Катерина Ивановна смотрела на него грустным, но строгим взглядом, а из глаз ее текли слезы.
Скоро глаза его остановились на маленькой Лидочке (его любимице), дрожавшей в углу, как в припадке, и смотревшей на него своими удивленными, детски пристальными глазами.
– А… а… – указывал он на нее с беспокойством. Ему что-то хотелось сказать.
– Чего еще? – крикнула Катерина Ивановна.
– Босенькая! Босенькая! – бормотал он, полоумным взглядом указывая на босые ножки девочки.
– Молчи-и-и! – раздражительно крикнула Катерина Ивановна, – сам знаешь, почему босенькая!
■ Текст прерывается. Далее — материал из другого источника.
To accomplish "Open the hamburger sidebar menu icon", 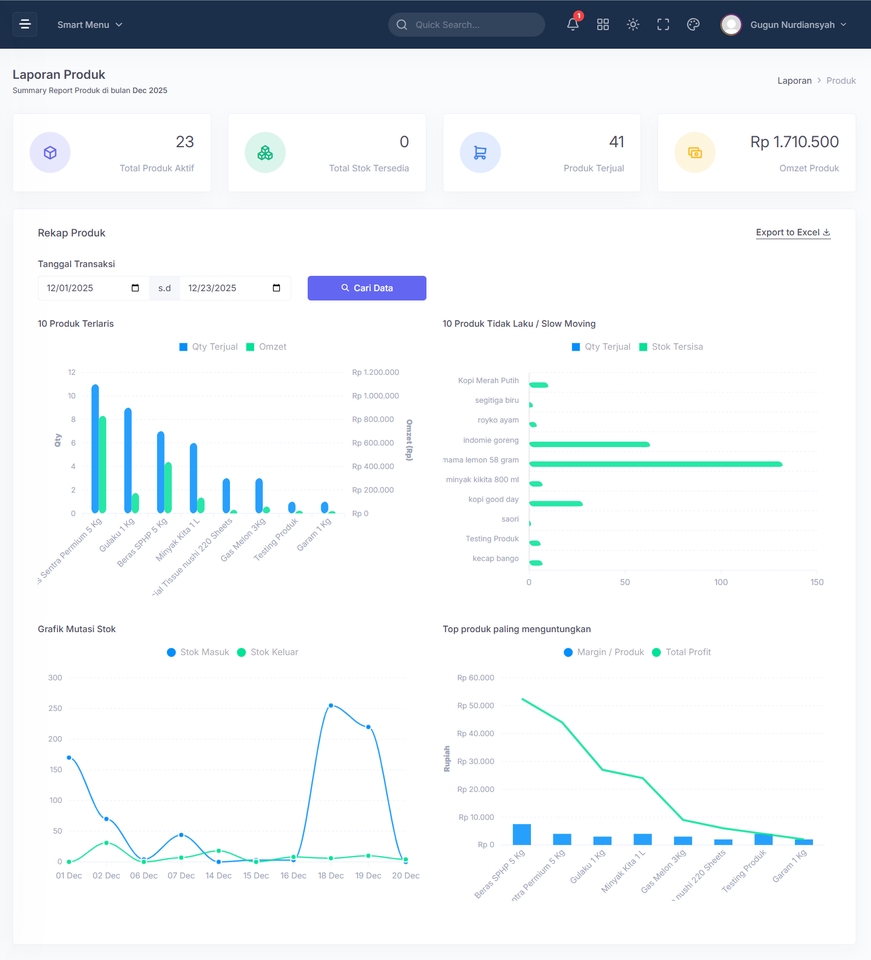I will 25,24.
Это второе просветление в романе, на сей раз – Мармеладова, темного раба материального мира; но если малыш выпадает из Реальности в хаос «действительности», то в случае с его отцом все происходит наоборот: он из хаоса мира, в котором всю жизнь пребывал, впадает в Реальность, внезапно обретает ее. «Босенькая! Босенькая!» – в последний миг жизни постигает он вдруг невиданную обнаженность вещей, ужас существования, бытия, тела, и нелепые маски, скрывающие Реальность, сползают с лица мира. Увиденные им в озарении босые ноги девочки – как пробуждение от майи, наваждения феноменального, и радостная встреча с истиной. Любопытно, что Достоевский пытается перевести это прозрение Мармеладова в нижний регистр (то ли испугался за Мармеладова, то ли боится своей находки, то ли адресуется к более проницательному читателю, расставляя в тексте психологические ловушки). Смешная, бедная, земная Катерина Ивановна думает, что Мармеладов – о бедности. А он – о запредельном.
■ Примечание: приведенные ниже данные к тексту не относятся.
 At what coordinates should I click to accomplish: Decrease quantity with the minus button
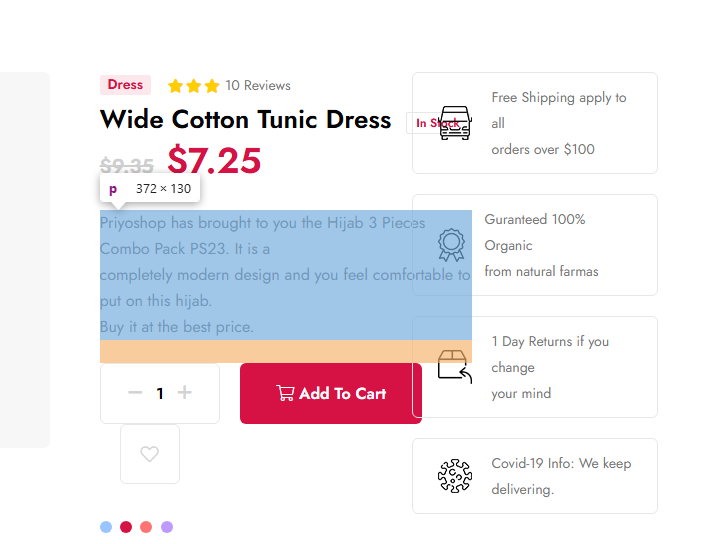click(x=135, y=393)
Мармеладов умирает, Раскольников уходит. Где-то на улице вскоре за ним увяжется некто в сальном халате, выслеживая героя по петербургским улицам и ужимаясь. «Убивец!» – скажет он вдруг Раскольникову, заслоняясь, из-под полы. Скалясь, щерясь. Кто он, этот человек, увертливый, как шагреневая кожа? Посланный Порфирием (следователем), экспериментирующим с психологией убийцы, или пьяный выжига, насмешник, сумасшедший? Шагреневая кожа – чего?
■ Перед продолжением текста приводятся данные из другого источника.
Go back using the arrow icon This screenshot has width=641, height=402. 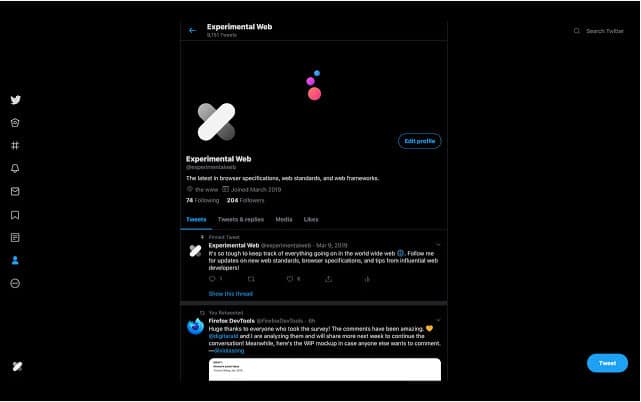(x=193, y=30)
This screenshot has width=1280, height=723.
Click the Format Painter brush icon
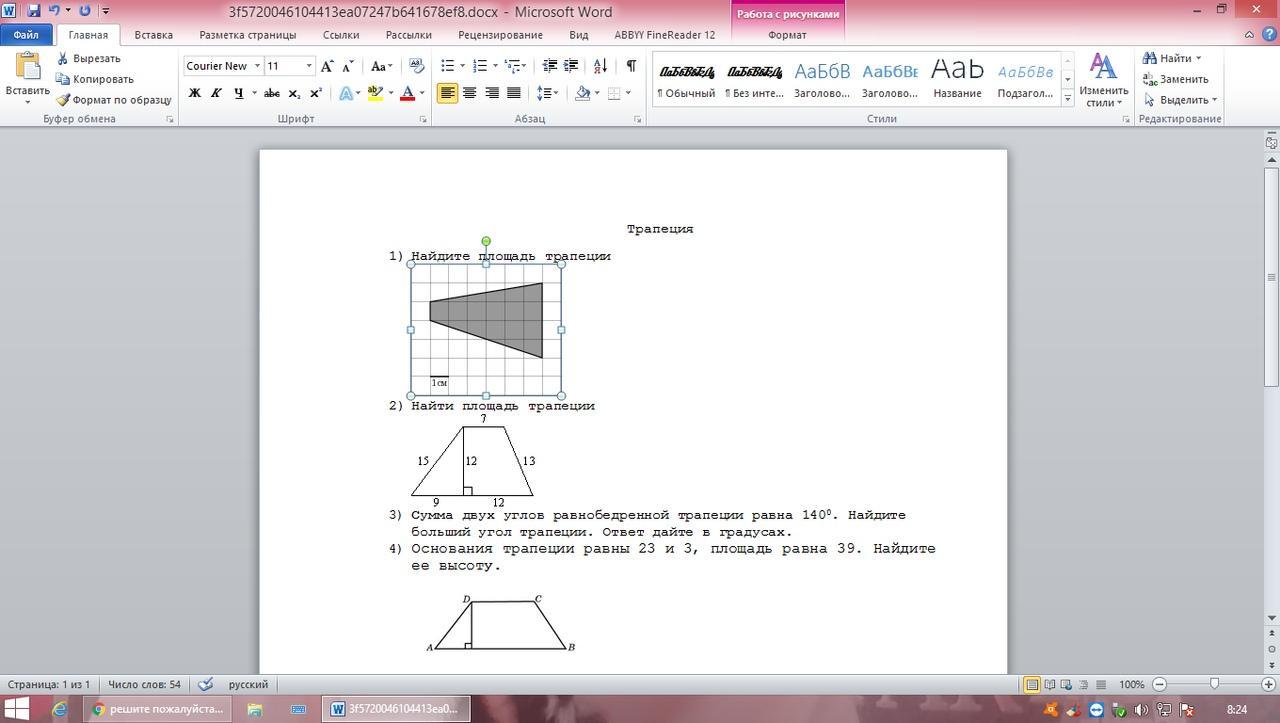coord(63,100)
Раскольников открыл глаза и вскинулся опять навзничь, заломив руки за голову… «Кто он? Кто этот вышедший из-под земли человек? Где был он и что видел? Он видел все, это несомненно. Где ж он тогда стоял и откуда смотрел? Почему он только теперь выходит из-под полу? И как мог он видеть – разве это возможно?.. Гм… – продолжал Раскольников, холодея и вздрагивая, – а футляр, который нашел Николай за дверью: разве это тоже возможно? Улики? Стотысячную черточку просмотришь, – вот и улика в пирамиду египетскую! Муха летала, она видела! Разве этак возможно?»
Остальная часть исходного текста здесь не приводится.